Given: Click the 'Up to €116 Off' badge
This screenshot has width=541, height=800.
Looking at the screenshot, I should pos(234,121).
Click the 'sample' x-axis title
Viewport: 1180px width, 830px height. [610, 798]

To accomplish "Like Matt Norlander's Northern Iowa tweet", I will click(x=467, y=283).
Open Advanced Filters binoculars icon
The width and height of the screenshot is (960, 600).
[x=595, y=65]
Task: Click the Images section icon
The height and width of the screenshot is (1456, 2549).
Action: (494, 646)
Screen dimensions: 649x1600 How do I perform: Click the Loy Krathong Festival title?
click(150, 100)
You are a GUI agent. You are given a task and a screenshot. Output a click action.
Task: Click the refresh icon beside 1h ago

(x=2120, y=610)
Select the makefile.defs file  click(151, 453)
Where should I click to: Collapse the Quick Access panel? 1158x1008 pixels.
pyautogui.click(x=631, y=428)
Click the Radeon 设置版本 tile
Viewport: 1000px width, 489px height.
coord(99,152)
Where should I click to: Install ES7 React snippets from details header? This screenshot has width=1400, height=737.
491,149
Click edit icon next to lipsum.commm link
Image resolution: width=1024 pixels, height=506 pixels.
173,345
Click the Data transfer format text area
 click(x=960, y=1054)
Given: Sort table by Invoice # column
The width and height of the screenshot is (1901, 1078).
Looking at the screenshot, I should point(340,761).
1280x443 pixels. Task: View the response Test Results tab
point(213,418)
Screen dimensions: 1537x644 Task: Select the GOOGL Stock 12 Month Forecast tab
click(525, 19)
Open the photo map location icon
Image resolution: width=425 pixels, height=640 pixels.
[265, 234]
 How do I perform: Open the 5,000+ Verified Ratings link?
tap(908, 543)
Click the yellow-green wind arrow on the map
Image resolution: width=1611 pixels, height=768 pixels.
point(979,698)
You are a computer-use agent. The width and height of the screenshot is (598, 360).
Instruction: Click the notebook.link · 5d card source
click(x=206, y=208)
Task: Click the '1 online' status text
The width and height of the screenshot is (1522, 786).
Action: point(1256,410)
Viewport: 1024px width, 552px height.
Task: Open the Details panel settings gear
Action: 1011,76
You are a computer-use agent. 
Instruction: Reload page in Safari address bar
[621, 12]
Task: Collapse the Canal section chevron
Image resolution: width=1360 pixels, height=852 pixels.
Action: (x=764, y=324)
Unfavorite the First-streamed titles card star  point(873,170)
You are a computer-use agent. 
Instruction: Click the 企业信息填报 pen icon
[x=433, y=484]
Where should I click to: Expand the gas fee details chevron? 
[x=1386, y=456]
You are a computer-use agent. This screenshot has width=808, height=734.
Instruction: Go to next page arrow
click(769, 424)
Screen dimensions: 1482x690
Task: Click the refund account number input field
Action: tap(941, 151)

++++++++

## WORK INSTRUCTION
All that is needed is how many lines of the data contain "section", stated as a number.

## ANSWER SPACE
2